Over the last year it has become evident that our fleet of 3D printers is showing its age. First I upgraded the Type-A printer with a new hot-end and LCD/SD card reader. It’s much improved, but still not reliably producing the quality I was hoping for. Meanwhile the Replicator 2 had an alarming number of maintenance issues. Among other things I had to completely replace the hot end, and add a ‘bypass’ circuit to get the extruder fan running reliably. I’ve managed to keep both printers working (they’re still in good order as I write this), but my confidence in their long-term prospects is not high. Rachel suggested I look into a replacement.
So, a few months back, I made a list of criteria and started searching in earnest. I’d originally thought about building a machine from scratch, but ultimately decided on the “Original Prusa i3 MK2.” It ticked off most of the boxes on my list, and has received rave-reviews. Ours has been assembled, tested, calibrated, and deployed for use for about a week now.
Why this one?
So, why did I choose this printer? …particularly when inexpensive printer kits can be had for less than $200.00 these days?
Well, the inexpensive machines sold on AliExpress and elsewhere are great deals for individuals who don’t mind doing a bit of fiddling around. I still recommend them if you’re on a budget, and am more than happy to help if you need it.
Personally, I’ve always wanted to understand how things work, and have always preferred to build something myself rather than buy it. When I first joined AMT, I figured I’d be surrounded by like-minded folks. We are hackers, right? Those $200.00 printers are for hackers.
But, much to my surprise, most folks I’ve assisted here at AMT have no desire whatsoever to understand the inner workings or finer points of our 3D printers. They just want to use the machine, with as little training as possible. So, reliability and ease-of-use turn out to be all-important.
The Original Prusa i3 MK2 is about the least-expensive 3D printer that fits the bill. It’s a substantial improvement over the older i3 design that most of the clones are based on. (I really think he should have given it a newer, more distinctive name.) It features:
- Automatic bed leveling! This addresses the number-one issue that plagues even experienced users here at AMT.
- A special edition of the open-source Slic3r program, preconfigured for all common filament types.
- A PEI bed surface for good adhesion and surface quality; no need for blue tape!
- A special heated bed with varying trace density for even heat (an i3 MK2 exclusive, as of this writing).
- Great documentation and support.
- A genuine RAMBO electronics board. This is probably the best 8-bit option available and features fuses on high-draw circuits.

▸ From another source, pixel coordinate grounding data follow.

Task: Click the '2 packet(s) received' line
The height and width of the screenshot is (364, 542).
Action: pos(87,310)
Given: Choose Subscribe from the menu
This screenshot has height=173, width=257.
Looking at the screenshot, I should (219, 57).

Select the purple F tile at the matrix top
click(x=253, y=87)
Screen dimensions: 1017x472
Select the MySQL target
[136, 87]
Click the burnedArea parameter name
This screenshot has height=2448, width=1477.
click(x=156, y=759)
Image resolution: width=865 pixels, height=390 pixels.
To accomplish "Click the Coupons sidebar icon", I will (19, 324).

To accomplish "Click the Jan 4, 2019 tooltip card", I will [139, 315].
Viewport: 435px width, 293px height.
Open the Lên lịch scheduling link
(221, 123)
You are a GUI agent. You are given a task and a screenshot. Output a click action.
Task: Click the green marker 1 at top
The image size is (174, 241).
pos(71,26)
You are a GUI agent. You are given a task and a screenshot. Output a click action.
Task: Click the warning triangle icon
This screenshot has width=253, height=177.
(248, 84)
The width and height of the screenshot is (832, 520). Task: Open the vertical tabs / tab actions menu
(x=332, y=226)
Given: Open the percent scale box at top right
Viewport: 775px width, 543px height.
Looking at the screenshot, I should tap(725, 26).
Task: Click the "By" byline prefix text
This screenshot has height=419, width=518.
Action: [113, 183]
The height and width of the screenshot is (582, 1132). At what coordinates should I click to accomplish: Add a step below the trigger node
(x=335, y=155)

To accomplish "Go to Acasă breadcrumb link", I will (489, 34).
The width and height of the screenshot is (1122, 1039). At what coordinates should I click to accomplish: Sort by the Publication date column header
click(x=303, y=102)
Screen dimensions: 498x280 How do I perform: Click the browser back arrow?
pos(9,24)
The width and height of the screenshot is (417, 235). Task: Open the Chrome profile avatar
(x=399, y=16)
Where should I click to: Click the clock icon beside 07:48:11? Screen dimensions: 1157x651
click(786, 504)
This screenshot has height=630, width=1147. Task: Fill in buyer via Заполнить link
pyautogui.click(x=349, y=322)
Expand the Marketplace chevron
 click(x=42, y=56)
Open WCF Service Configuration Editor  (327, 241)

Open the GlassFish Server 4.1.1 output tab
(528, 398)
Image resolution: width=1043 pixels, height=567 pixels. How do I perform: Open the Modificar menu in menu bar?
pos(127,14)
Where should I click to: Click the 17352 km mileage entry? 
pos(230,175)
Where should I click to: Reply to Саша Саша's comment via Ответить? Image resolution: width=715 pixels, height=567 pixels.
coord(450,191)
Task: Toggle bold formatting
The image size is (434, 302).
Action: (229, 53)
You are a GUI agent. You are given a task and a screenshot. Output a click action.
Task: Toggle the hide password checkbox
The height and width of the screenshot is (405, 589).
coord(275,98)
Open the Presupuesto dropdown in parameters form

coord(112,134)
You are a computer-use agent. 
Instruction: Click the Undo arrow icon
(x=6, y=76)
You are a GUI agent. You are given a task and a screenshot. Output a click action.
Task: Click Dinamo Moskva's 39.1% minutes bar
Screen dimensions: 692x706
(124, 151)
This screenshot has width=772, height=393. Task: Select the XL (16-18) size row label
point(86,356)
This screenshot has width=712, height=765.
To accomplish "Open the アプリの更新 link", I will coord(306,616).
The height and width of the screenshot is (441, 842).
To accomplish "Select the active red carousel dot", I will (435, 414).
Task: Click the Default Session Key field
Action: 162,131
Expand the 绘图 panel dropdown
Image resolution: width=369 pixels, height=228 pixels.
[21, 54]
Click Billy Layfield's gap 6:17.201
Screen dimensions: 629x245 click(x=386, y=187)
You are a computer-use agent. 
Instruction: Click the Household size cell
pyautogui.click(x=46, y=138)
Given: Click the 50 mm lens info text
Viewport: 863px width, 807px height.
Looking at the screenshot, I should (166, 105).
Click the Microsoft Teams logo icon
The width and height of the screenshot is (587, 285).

- A genuine E3D hot-end; not a cheap knockoff.
- A machined aluminum frame with a rugged finish (many clones are acrylic).
- High quality stepper motors, precisely matched to their function.
- Precision lead-screws on Z-axis, integral to the stepper motors (no wobbly coupling nut).
- Printed parts of the highest quality.
- Well-thought-out wiring paths; no dangling cables.
- Firmware that includes self tests, auto calibration, …even corrects for out-of-square assembly!
- The entire design remains open-source in case replacement parts must be 3d printed. I damaged a minor part during initial assembly and was able to simply print another.
Besides all that, Josef Prusa has probably done more for open-source 3D printing technology than anyone. He and his company deserve our business.
Training now required
I host training sessions all the time, but we’ve never actually required training to use our 3D printers. They’re not all that difficult to use, and there’s little risk of hurting yourself.
But, during my tenure here (about a year now) I have run into a number of users who really should have had proper training. In some cases they risked damaging the machines. So I suggested that we tighten this policy up at a meeting a few months ago and got enthusiastic support. Starting now, training is required.
While the i3 MK2 is certainly the easiest of our printers to use, there are a few important things to know. Training only takes about 30 minutes or so, and will henceforth be the first thing we do at every 3D Print Hangout (every other Monday night). I’ll also schedule a few extra “training only” sessions so that everyone has a chance to attend. Training is free and open to non-members as well. If you can’t attend a regularly-scheduled training, get in touch and I’ll work something out.
I hope you have fun with the new machine! We’re getting great results so far!
Oh, by the way: This printer does not feature dual-extrusion, but there is a spiffy ColorPrint utility that allows you to pause the job at a specific layer and change filament. It works great and is lots of fun to use! I used it for the AMT logo in the photos. (The checkerboard used a related but experimental technique… watch for a future post on the subject!)